In one recording obtained by the AP, the hospital's director of ethics—

of all things—

told Foley that for him to remain in the hospital, it would cost "north of $1,500 a day." Foley replied that mentioning fees felt like coercion and asked what plan there was for his long-term care.

"Roger, this is not my show," the ethicist responded. "My piece of this was to talk to you, (to see) if you had an interest in assisted dying."

That's what's happening in Canada. It's an article from August—just last month.

In relation to the position in the Northern Territory and our First Nations People—I'm not a member of our First Nations people, but when the concerns were raised in that regard I felt a moral obligation to do what research I could in relation to what the experience was in the Northern Territory and I came across this article. It's entitled 'Euthanasia: Right legislation: wrong jurisdiction?'

It contains an extract from a written statement by Chips Mackinolty to the Senate committee on legal and constitutional affairs' inquiry into euthanasia. Chips Mackinolty was charged by the Northern Territory with the obligation to go around to different Aboriginal communities in the Northern Territory and consult with them in relation to the legislation which had been imposed or brought into effect in the Northern Territory.
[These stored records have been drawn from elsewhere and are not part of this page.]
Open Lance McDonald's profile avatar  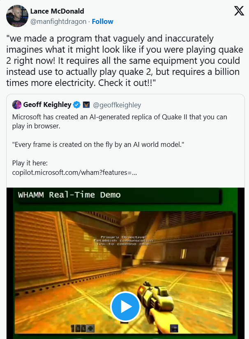[17, 16]
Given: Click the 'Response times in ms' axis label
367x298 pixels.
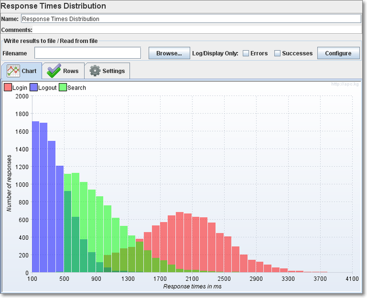Looking at the screenshot, I should (192, 286).
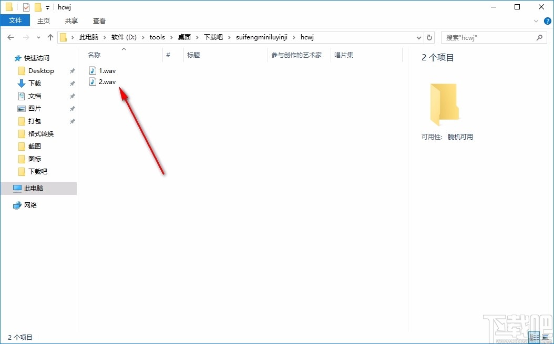The width and height of the screenshot is (554, 344).
Task: Click the folder icon in the address bar
Action: pos(63,37)
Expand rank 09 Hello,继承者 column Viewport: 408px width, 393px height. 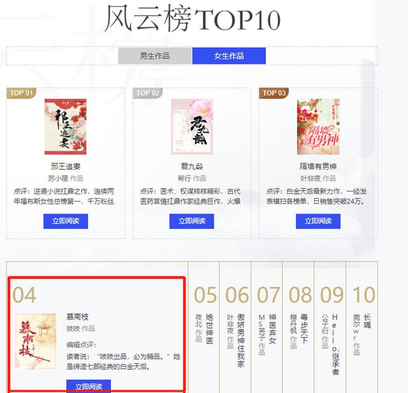[330, 327]
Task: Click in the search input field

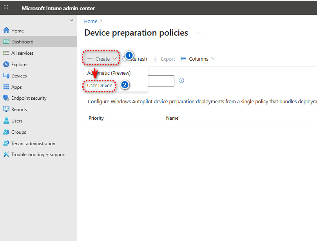Action: (161, 81)
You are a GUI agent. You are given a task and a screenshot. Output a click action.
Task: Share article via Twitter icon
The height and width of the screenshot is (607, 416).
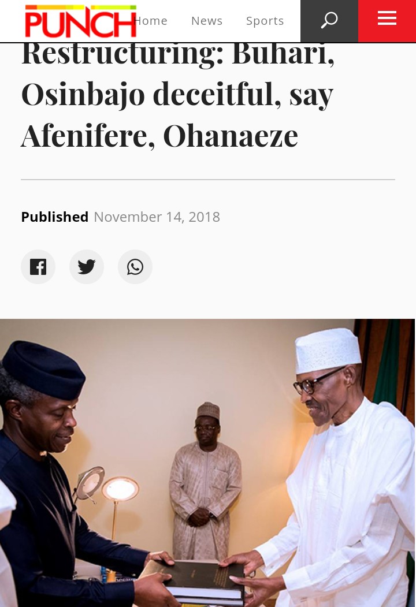87,267
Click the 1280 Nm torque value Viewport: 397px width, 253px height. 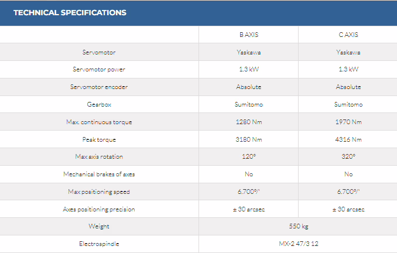click(x=249, y=122)
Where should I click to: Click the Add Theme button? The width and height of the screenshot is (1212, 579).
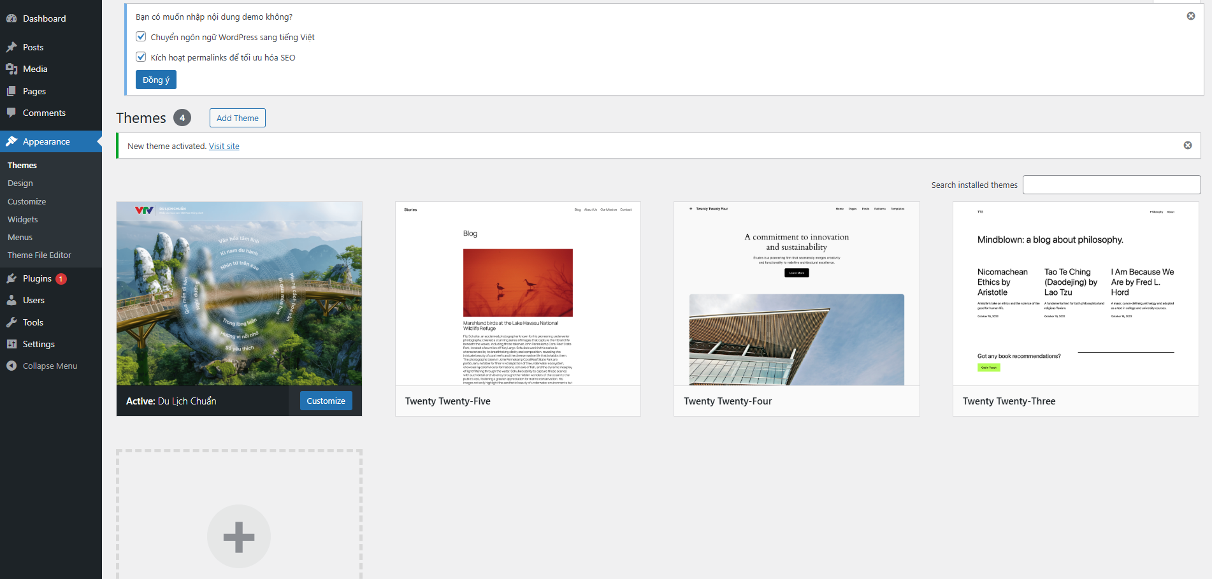237,118
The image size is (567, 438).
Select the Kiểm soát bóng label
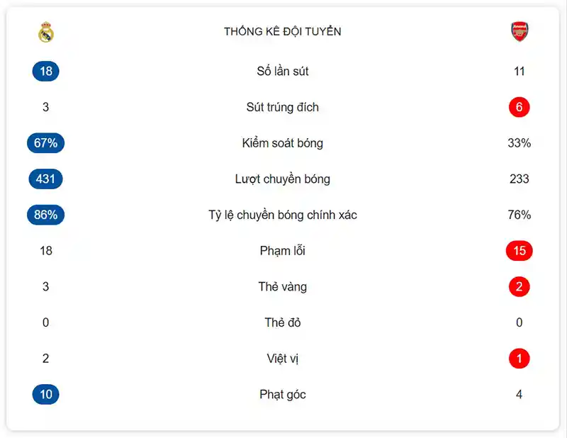283,143

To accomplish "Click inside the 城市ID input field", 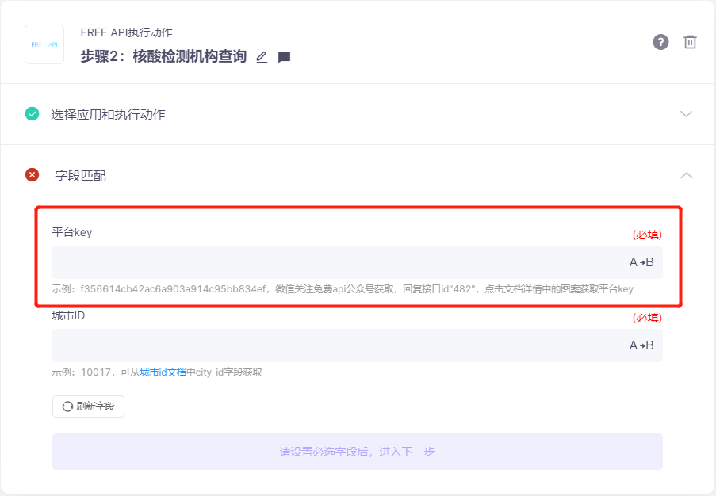I will (317, 345).
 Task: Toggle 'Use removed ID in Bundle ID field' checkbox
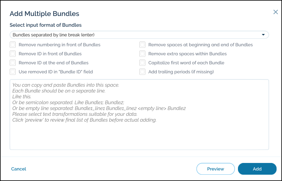(13, 72)

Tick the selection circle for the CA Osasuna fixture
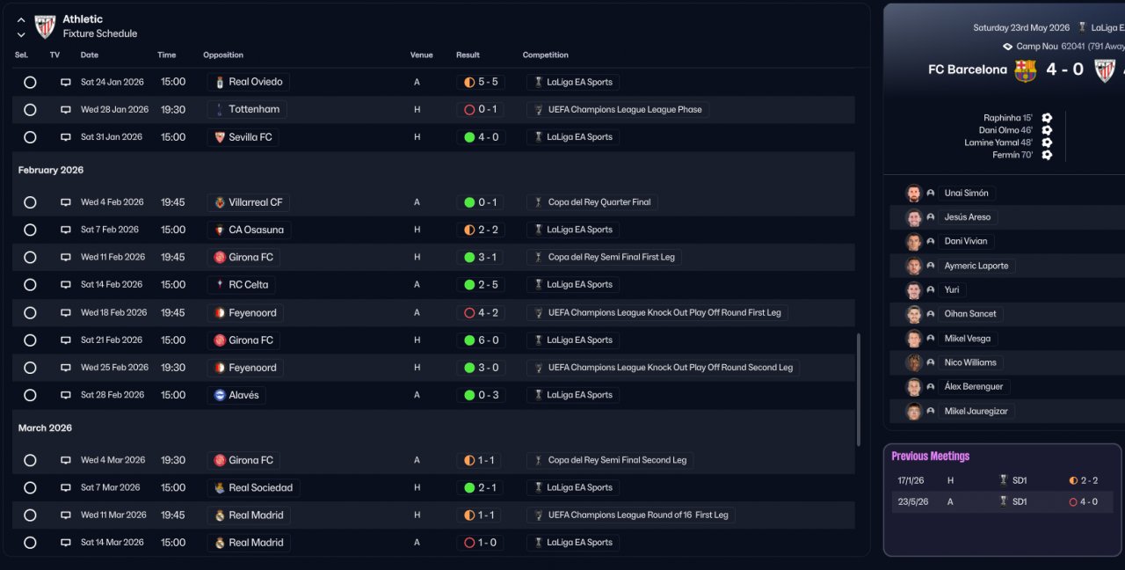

Following that consultation, even though personally he supported euthanasia, he was desperately concerned that voluntary assisted dying was inappropriate in the Northern Territory context. He was desperately concerned.
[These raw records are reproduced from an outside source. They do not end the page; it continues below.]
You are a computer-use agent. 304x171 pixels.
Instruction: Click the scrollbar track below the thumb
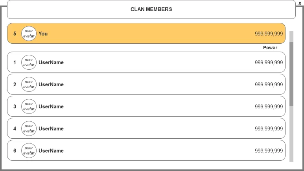coord(291,134)
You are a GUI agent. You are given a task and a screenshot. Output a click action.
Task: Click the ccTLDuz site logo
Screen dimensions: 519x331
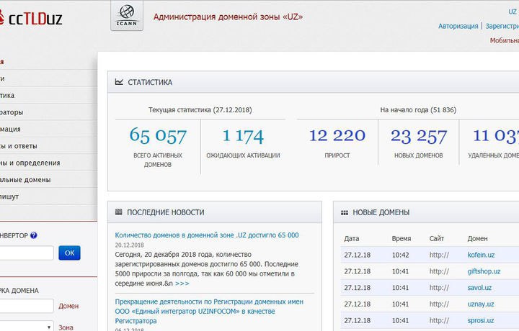(31, 18)
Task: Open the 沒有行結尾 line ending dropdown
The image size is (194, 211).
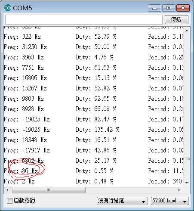Action: click(x=122, y=201)
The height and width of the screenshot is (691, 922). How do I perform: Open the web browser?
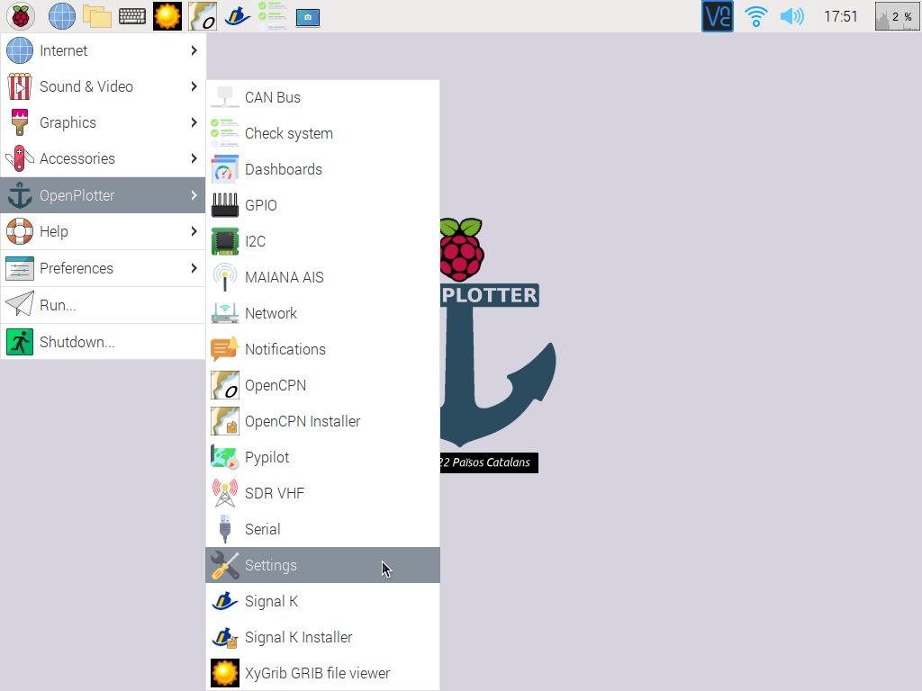coord(60,15)
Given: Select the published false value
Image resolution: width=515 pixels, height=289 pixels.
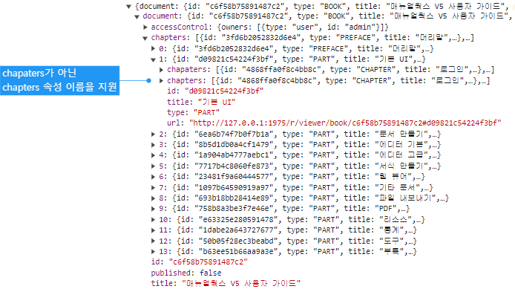Looking at the screenshot, I should (x=211, y=273).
He found that out of the 900 First Nations people he consulted with only two gave any support to voluntary assisted dying. What was most troubling was the fact that he believed it could be totally counterproductive and that Aboriginal people may not attend at health clinics because they'd be concerned with respect to what was associated with the health clinics. It could actually lead to that sort of additional dysfunction in that context. I'll quote:

However, for reasons I will explain, I am not convinced that acquiring objective knowledge of the contents of the… legislation had any significant impact on Aboriginal knowledge and perceptions of sickness and health, life and death. For this reason, it is my personal view that the existence of the… legislation presents—

Listen to this very, very, very carefully—

The… legislation presents a continuing threat to the health and wellbeing of many Aboriginal people in the Northern Territory.

This is someone who believed in the philosophy of voluntary assisted dying, but, after he travelled across all those communities, came to that view.
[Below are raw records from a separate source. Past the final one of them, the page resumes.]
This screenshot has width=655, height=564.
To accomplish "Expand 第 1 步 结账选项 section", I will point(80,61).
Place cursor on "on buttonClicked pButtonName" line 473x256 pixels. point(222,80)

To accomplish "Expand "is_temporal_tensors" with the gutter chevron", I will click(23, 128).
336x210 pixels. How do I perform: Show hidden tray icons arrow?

Here's another quote I'd like to give from that article:

It is worth noting, in this context, that private Aboriginal owned clinics have demanded, and received, written undertakings from staff that they will not participate in euthanasia so as to reassure patients that these clinics are 'safe' to attend. Legal and other reasons preclude this occurring in government clinics, and an attempt to amend the… legislation to exempt Aboriginal community clinics from participating in euthanasia failed to pass the NT Legislative Assembly.

Again, another quote:

I personally support my having access to euthanasia—but not in the Northern Territory. It is arguably the right legislation—but certainly the wrong jurisdiction. My reasons for this are both simple and complex.

I suggest to everyone that they read that article, and if this legislation goes through—it's likely to—that, in particular, the Northern Territory legislatures pay close regard to the words of Chips Mackinolty in that respect. It's very, very important.

This is a very, very difficult issue, an extraordinarily difficult issue, but having read extensively into the most recent experiences of what is occurring in first world jurisdictions, countries like our own—in Canada—and seeing how those experiences could translate into an Australian context, I simply cannot support legislation where the only safeguards we're given are no safeguards. There's just a page of legislation. In good conscience I simply cannot support this legislation.